Intervention de Jean-Yves Le Déaut

Office parlementaire d'évaluation des choix scientifiques et technologiques — Réunion du 28 mars 2017 à 16h30
Examen du projet de rapport présenté par m. jean-yves le déaut député et mme catherine procaccia sénateur sur « les enjeux économiques environnementaux sanitaires et éthiques des biotechnologies à la lumière des nouvelles pistes de recherche »

Jean-Yves Le Déaut, président :

Sur votre question relative à l'étiquetage, je répondrai par une autre question : seriez-vous favorables à ce que l'on indique sur les étiquettes « blé hexaploïde » ou « farine hexaploïde » ? Le saumon génétiquement modifié qui est élevé dans des bassins à terre mériterait, par contre, un étiquetage. Je confirme que la recherche décroche en France et que nous perdons notre capacité d'expertise internationale. Aucune des 48 unités de l'INRA ne travaille sur des techniques de transgenèse en champ, elles opèrent uniquement en milieu confiné. Toutes les expérimentations sont arrêtées. La controverse sur les OGM a nui, globalement, à notre crédibilité dans un certain nombre de secteurs, il faut le savoir. L'ancienne présidente de l'INRA, Marion Guillou, le dit lors d'auditions publiques depuis un certain nombre d'années déjà. Il peut paraître utile d'éradiquer des espèces d'insectes porteurs de maladies, mais attention à la transmission interespèces d'un gène d'infertilité avec forçage génétique. Il faut bien réfléchir à toutes les conséquences possibles. C'est pour cela que nous demandons la réversibilité. C'est pour cela aussi que nous demandons la réunion d'experts au niveau international.

Très peu parlent aujourd'hui des conséquences sanitaires des OGM végétales. Un grand nombre de mutations génétiques se produisent chaque jour dans tout être vivant, il n'y a pas de raison que la modification d'un seul gène d'une plante constitue un problème sanitaire - outre le fait que toute plante nouvelle est potentiellement pathogène (en cas d'allergie, par exemple). Ces dernières années, nous avons déposé plusieurs propositions de loi à la suite de rapports de l'OPECST.

Nous ne proposons pas de déclasser juridiquement les OGM. La mutagenèse est dispensée des dispositions de la directive européenne n° 2001/18 dans l'Union européenne, au contraire de ce qui se passe au Brésil. Comment peut-on s'en remettre, dans un pays démocratique, à une décision de la Cour de justice (CJCE) sur des technologies qui n'existaient pas en 2001 et avec des définitions qui ne sont plus adaptées à ces technologies ? Il s'agit d'une démission du politique. Le HCB doit donner son avis pour les autorisations, mais il n'y a pas de raison que les analyses réglementaires des nouvelles techniques de sélection soient les mêmes que pour les OGM, qui connaissent des risques d'activation de gènes dormants.

Sur la brevetabilité des gènes, notre modèle, qui s'appuie sur un système d'innovation ouvert avec le certificat d'obtention végétale (COV), doit être promu dans les conventions internationales. Nous sommes opposés à la brevetabilité des gènes, qui n'est pas permise au niveau international, mais qui peut être contournée si l'on dit qu'on les fabrique de façon synthétique. Un groupe d'experts internationaux devrait aborder cette question.
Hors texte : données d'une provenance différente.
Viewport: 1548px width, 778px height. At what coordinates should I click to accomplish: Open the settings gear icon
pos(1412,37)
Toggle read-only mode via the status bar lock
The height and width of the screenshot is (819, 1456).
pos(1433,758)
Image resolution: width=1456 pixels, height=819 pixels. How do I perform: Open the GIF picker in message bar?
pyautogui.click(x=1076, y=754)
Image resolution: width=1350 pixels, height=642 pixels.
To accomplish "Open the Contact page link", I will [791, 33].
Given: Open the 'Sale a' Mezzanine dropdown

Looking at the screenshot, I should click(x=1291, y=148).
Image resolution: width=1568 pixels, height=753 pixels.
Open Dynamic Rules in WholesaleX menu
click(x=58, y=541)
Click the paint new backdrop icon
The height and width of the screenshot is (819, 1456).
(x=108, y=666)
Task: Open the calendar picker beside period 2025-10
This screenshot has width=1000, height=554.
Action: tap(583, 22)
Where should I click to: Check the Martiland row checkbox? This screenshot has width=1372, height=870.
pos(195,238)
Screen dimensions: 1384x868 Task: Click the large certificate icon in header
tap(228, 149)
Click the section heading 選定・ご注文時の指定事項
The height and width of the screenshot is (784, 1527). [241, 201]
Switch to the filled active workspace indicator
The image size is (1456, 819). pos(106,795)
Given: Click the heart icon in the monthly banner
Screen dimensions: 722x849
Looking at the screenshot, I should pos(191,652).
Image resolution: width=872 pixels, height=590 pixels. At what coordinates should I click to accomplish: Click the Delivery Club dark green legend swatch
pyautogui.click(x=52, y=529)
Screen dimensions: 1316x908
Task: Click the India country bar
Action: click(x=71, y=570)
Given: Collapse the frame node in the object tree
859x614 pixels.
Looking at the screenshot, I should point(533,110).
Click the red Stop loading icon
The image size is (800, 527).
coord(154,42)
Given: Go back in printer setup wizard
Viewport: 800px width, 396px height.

Nous considérons qu'il ne faut pas travailler sur les cellules germinales. Mais, comme le disent certains, soigner des personnes comporte le risque qu'ils transmettent leur maladie alors qu'ils seraient morts sinon. C'est un vrai sujet philosophique que nous n'avons pas abordé, car aujourd'hui, le diagnostic préimplantatoire (DPI) suffit.

En France, la science et la raison n'ont pas l'importance qu'elles ont ailleurs. Nous avons une culture dominante juridique et politique. Il faudrait mieux équilibrer la formation de nos élites. Comme indiqué dans la résolution sur les sciences et le progrès dans la République, adoptée par l'Assemblée nationale en février 2017, il faut faire la distinction entre les croyances et les opinions, qui sont respectables, et les savoirs, sur lesquels on doit pouvoir s'appuyer. L'expertise doit être à la base de la décision politique, après avoir organisé un débat pour les citoyens.